In the lines below, replace each "GUI agent" with "screen assistant" and leave everything else unchanged.

======== Supplied data ========

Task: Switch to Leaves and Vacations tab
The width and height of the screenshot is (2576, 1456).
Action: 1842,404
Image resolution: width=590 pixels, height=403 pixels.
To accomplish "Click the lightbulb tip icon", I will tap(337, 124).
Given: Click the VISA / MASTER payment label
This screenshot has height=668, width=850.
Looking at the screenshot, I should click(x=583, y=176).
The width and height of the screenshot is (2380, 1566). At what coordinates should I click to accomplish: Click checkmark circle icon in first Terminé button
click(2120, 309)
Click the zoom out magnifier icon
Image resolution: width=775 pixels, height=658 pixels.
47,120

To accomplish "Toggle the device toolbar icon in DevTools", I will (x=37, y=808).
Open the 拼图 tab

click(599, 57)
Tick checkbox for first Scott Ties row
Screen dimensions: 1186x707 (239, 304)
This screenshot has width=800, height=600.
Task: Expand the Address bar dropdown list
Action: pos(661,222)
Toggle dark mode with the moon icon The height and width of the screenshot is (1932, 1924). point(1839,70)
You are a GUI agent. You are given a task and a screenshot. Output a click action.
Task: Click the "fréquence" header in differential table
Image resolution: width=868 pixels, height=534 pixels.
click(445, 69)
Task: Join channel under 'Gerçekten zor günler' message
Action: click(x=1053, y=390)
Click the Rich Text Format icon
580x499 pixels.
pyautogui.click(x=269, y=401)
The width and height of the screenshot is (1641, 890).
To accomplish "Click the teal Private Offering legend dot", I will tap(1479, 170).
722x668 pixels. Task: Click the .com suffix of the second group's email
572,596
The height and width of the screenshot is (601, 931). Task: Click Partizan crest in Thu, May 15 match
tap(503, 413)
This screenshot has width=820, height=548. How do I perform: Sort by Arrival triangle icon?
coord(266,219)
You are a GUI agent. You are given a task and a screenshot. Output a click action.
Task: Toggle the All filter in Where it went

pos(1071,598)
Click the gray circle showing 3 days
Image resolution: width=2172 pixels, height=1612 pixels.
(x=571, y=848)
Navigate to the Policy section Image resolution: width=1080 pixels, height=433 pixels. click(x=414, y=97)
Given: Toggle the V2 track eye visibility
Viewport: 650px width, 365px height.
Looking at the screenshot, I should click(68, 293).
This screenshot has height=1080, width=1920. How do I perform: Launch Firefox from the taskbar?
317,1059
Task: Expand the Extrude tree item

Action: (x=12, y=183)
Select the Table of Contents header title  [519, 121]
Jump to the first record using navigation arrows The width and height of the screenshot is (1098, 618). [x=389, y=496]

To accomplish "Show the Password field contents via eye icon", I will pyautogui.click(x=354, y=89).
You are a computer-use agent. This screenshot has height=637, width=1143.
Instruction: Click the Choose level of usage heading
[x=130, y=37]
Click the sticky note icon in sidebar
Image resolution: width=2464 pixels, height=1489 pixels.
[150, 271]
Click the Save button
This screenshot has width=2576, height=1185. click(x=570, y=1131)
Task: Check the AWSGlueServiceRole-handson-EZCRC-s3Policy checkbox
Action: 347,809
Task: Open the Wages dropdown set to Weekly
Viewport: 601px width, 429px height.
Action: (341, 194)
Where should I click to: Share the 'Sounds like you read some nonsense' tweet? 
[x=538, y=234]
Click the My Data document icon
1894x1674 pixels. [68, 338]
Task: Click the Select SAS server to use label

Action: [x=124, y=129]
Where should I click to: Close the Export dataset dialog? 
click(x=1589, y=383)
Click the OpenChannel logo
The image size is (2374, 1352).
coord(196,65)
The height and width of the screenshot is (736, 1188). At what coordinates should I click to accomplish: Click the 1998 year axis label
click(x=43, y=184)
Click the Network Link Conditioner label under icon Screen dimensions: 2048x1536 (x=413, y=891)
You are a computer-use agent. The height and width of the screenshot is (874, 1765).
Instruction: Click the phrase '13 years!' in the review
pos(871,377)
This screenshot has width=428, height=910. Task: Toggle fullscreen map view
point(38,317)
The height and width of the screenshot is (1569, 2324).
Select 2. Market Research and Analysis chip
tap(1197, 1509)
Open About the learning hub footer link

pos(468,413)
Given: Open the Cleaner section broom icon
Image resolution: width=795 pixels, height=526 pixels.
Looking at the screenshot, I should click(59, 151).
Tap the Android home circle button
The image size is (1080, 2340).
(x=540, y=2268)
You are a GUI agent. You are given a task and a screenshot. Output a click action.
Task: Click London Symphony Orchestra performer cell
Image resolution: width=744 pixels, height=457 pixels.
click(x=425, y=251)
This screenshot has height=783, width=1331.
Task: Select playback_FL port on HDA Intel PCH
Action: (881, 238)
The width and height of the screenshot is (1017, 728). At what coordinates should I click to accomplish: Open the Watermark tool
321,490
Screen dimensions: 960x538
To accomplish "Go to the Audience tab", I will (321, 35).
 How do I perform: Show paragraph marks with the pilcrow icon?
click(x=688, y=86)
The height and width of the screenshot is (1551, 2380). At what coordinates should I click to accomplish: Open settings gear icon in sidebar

========

__Response below__
Task: Switch to Leaves and Vacations tab
The width and height of the screenshot is (2576, 1456).
Action: 1842,404
Image resolution: width=590 pixels, height=403 pixels.
To accomplish "Click the lightbulb tip icon", I will tap(337, 124).
Given: Click the VISA / MASTER payment label
This screenshot has height=668, width=850.
Looking at the screenshot, I should click(x=583, y=176).
The width and height of the screenshot is (2380, 1566). At what coordinates should I click to accomplish: Click checkmark circle icon in first Terminé button
click(2120, 309)
Click the zoom out magnifier icon
Image resolution: width=775 pixels, height=658 pixels.
47,120

To accomplish "Toggle the device toolbar icon in DevTools", I will (x=37, y=808).
Open the 拼图 tab

click(599, 57)
Tick checkbox for first Scott Ties row
Screen dimensions: 1186x707 (239, 304)
This screenshot has width=800, height=600.
Task: Expand the Address bar dropdown list
Action: pos(661,222)
Toggle dark mode with the moon icon The height and width of the screenshot is (1932, 1924). point(1839,70)
You are a screen assistant. You are given a task and a screenshot. Output a click action.
Task: Click the "fréquence" header in differential table
Image resolution: width=868 pixels, height=534 pixels.
click(445, 69)
Task: Join channel under 'Gerçekten zor günler' message
Action: click(x=1053, y=390)
Click the Rich Text Format icon
580x499 pixels.
pyautogui.click(x=269, y=401)
The width and height of the screenshot is (1641, 890).
To accomplish "Click the teal Private Offering legend dot", I will tap(1479, 170).
722x668 pixels. Task: Click the .com suffix of the second group's email
572,596
The height and width of the screenshot is (601, 931). Task: Click Partizan crest in Thu, May 15 match
tap(503, 413)
This screenshot has width=820, height=548. How do I perform: Sort by Arrival triangle icon?
coord(266,219)
You are a screen assistant. You are given a task and a screenshot. Output a click action.
Task: Toggle the All filter in Where it went

pos(1071,598)
Click the gray circle showing 3 days
Image resolution: width=2172 pixels, height=1612 pixels.
(x=571, y=848)
Navigate to the Policy section Image resolution: width=1080 pixels, height=433 pixels. click(x=414, y=97)
Given: Toggle the V2 track eye visibility
Viewport: 650px width, 365px height.
Looking at the screenshot, I should click(68, 293).
This screenshot has height=1080, width=1920. How do I perform: Launch Firefox from the taskbar?
317,1059
Task: Expand the Extrude tree item

Action: (x=12, y=183)
Select the Table of Contents header title  [519, 121]
Jump to the first record using navigation arrows The width and height of the screenshot is (1098, 618). [x=389, y=496]

To accomplish "Show the Password field contents via eye icon", I will pyautogui.click(x=354, y=89).
You are a computer-use agent. This screenshot has height=637, width=1143.
Instruction: Click the Choose level of usage heading
[x=130, y=37]
Click the sticky note icon in sidebar
Image resolution: width=2464 pixels, height=1489 pixels.
[150, 271]
Click the Save button
This screenshot has width=2576, height=1185. click(x=570, y=1131)
Task: Check the AWSGlueServiceRole-handson-EZCRC-s3Policy checkbox
Action: 347,809
Task: Open the Wages dropdown set to Weekly
Viewport: 601px width, 429px height.
Action: (341, 194)
Where should I click to: Share the 'Sounds like you read some nonsense' tweet? 
[x=538, y=234]
Click the My Data document icon
1894x1674 pixels. [68, 338]
Task: Click the Select SAS server to use label

Action: [x=124, y=129]
Where should I click to: Close the Export dataset dialog? 
click(x=1589, y=383)
Click the OpenChannel logo
The image size is (2374, 1352).
coord(196,65)
The height and width of the screenshot is (736, 1188). At what coordinates should I click to accomplish: Click the 1998 year axis label
click(x=43, y=184)
Click the Network Link Conditioner label under icon Screen dimensions: 2048x1536 (x=413, y=891)
You are a computer-use agent. The height and width of the screenshot is (874, 1765).
Instruction: Click the phrase '13 years!' in the review
pos(871,377)
This screenshot has width=428, height=910. Task: Toggle fullscreen map view
point(38,317)
The height and width of the screenshot is (1569, 2324).
Select 2. Market Research and Analysis chip
tap(1197, 1509)
Open About the learning hub footer link

pos(468,413)
Given: Open the Cleaner section broom icon
Image resolution: width=795 pixels, height=526 pixels.
Looking at the screenshot, I should click(59, 151).
Tap the Android home circle button
The image size is (1080, 2340).
(x=540, y=2268)
You are a screen assistant. You are given a task and a screenshot. Output a click action.
Task: Click London Symphony Orchestra performer cell
Image resolution: width=744 pixels, height=457 pixels.
click(x=425, y=251)
This screenshot has height=783, width=1331.
Task: Select playback_FL port on HDA Intel PCH
Action: (881, 238)
The width and height of the screenshot is (1017, 728). At what coordinates should I click to accomplish: Open the Watermark tool
321,490
Screen dimensions: 960x538
To accomplish "Go to the Audience tab", I will (321, 35).
 How do I perform: Show paragraph marks with the pilcrow icon?
click(x=688, y=86)
The height and width of the screenshot is (1551, 2380). At what coordinates should I click to accomplish: Open settings gear icon in sidebar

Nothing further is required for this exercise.